Monday, April 23, 2012

You have to go there to come back...

This past Sunday I consecutively had my best and worst experiences since I have been in Bali. As most of you know, I ran in the Bali marathon and as I told my two biggest supporters in an email, this next part could be on the top of the list as one of the hardest things I've ever had to say.... I did not finish the marathon. Instead, I took an ambulance ride to the hospital. This whole journey in Bali wouldn't be complete without a dramatic trip to the hospital right? More on that in a bit, I'll let you read about the good stuff first!

The gun went off at 5am and the first mile or so kids and adults, dressed in their traditional ceremonial clothing lined the streets with torches since the roads were pitch black. As the course was fairly hilly from the start, looking ahead was out of this world. The rolling hills were just lined with the flickering torches and all of the torch holders had extremely proud smiles on their faces.

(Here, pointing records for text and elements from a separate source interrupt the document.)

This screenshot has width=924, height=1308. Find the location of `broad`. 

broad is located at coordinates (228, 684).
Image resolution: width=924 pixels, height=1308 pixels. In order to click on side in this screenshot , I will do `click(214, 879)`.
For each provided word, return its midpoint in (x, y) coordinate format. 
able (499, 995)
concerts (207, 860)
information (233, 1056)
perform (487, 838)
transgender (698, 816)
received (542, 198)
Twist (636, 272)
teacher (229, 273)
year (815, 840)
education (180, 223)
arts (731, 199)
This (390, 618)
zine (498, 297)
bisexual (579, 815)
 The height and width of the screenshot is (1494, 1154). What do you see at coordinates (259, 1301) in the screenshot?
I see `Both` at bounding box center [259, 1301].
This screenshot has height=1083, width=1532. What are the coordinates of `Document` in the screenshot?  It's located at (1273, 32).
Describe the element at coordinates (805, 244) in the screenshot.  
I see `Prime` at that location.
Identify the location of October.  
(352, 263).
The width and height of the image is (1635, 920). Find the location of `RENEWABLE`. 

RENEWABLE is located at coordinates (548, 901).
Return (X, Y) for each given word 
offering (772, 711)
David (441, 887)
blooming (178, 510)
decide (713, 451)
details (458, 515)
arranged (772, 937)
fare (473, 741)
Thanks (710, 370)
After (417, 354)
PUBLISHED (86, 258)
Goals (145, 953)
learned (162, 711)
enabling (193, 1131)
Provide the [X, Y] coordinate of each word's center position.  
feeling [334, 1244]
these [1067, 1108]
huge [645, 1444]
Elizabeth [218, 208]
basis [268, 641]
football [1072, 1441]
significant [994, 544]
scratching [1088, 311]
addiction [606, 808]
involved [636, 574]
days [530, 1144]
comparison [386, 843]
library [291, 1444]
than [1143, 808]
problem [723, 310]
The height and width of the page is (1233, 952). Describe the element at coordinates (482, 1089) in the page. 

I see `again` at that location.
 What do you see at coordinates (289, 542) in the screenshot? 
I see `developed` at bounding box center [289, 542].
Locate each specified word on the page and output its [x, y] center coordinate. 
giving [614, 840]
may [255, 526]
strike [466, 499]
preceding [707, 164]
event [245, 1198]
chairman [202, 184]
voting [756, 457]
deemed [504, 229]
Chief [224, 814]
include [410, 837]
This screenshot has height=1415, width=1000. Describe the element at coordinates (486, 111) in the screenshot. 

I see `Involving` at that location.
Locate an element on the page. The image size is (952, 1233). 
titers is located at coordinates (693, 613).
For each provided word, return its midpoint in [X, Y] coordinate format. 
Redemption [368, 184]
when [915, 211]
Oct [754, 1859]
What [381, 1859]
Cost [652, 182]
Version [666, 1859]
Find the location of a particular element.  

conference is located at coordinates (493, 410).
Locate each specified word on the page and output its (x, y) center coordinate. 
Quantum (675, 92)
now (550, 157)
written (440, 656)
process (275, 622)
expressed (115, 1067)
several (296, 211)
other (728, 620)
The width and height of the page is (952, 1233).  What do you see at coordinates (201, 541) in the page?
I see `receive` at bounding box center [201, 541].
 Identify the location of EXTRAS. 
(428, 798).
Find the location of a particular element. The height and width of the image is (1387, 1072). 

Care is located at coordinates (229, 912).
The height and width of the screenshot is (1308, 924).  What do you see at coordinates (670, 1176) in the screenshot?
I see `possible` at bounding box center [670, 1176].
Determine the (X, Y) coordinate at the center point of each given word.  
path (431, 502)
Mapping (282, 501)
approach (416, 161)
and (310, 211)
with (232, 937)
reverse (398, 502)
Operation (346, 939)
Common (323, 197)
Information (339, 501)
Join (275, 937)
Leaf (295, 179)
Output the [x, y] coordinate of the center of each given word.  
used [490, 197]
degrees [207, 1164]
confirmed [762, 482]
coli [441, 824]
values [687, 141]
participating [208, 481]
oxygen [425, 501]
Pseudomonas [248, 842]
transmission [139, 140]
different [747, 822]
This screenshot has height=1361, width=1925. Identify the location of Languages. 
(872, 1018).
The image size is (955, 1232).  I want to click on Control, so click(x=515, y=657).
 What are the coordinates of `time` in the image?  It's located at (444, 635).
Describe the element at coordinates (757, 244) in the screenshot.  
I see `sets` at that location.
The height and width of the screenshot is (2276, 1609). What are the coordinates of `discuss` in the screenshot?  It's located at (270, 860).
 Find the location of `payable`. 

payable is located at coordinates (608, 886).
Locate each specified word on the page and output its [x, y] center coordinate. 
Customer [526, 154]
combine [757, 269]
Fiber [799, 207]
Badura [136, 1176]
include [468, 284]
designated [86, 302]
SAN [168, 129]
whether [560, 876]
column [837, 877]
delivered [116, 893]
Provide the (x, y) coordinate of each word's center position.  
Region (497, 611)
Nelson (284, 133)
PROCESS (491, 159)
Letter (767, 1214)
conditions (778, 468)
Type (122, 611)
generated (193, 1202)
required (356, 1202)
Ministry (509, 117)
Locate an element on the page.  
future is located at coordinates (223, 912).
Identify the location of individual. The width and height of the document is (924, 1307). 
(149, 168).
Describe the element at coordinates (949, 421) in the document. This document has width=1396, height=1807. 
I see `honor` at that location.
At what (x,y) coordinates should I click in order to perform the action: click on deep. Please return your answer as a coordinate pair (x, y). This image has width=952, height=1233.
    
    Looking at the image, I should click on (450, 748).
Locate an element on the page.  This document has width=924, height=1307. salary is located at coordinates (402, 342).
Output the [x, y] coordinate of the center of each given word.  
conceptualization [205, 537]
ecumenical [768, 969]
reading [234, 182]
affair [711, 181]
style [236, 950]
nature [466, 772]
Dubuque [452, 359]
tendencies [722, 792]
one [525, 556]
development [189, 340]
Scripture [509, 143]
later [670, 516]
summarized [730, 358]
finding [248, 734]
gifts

The sun started to come up around 6am, at which point I had, what seemed like never ending, green rice fields on either side of me. In my 15 years of running, I have run many races while watching the sunrise and this was by far, without a doubt the most beautiful and peaceful sunrise run I have ever experienced. When I looked out onto the rice fields with the sky as the backdrop it was as if everything stopped. I was in awe. Then, as my mind normally does, possibly as a way to hold the memory, I came up with the song "Fields of Gold" by Sting, which all of my life I have thought the lyrics were "Upon the fields of Bali". I have very recently learned that the lyrics are in fact not what I thought for my whole life and when I say my whole life, I mean since 1993 when the song actually came out but they are "Upon the fields of Barley" and I am utterly heartbroken that Sting did not write a song about the fields of Bali! For this experience however, I am going to use my lyrics instead.

Along with the spectacular sunrise that I had just seen, the rest of the first half of the race villagers lined the streets to cheer everyone on. Kids that were dressed in their school P.E. uniforms formed tunnels to run through holding out their hands so that we would high five them as we ran past. They had noise makers (Balinese style) and chanted "Oleh, oleh, oleh" as everyone ran past. I honestly felt like a superstar, could not stop smiling and had chills throughout most of the first half. It was beyond words and unlike anything I have ever experienced.

Now onto the second half of the race, which did not go as well as the first half. It was almost as if the race coordinators forgot about the second half. There weren't any water stations for 6 or 8 miles and at that point the sun was full blast and it was about 85 degrees and I didn't see a kilometer marker from 23km until 31km so I had no idea where I was in the race. I made it to 38km, less than 4 miles from the finish and my body just gave up on me. Luckily, a police officer was near by and when I passed out he somehow got me to the nearest medical tent on his motorbike. At the med tent, where I came back to consciousness, my body went into panic mode and every muscle from my jaw and neck muscles down to my toes cramped up. I think since I was yelling in agony and was in no condition to speak, not that they understood English anyway, the situation was out of their hands so they put me in the back of an ambulance. It was the most scary and hectic situation I have ever been in. I was in and out of consciousness, I had tubes in my nose, there was never ending honking in the background (no sirens??) and people were yelling at me in Indonesian. The only thing I understood was when they called out "satu, satu, satu, enam" (1116) my bib number. Then there is the experience of being rushed into a hospital, in a third world country nonetheless, on a stretcher. All you can see are the fluorescent lights on the ceiling rushing past you. Like I said scary and hectic.... I lived to tell the story though and thus I have my best and worst of Bali so far all wrapped into one!

There is a lot of learning for me to take away from this past Sunday because as I said, saying that I didn't finish is extremely hard for me to say but I suppose it's all part of the journey...

1 comment:

  1. I am soooo glad you are okay! THAT is the most important thing! WOW.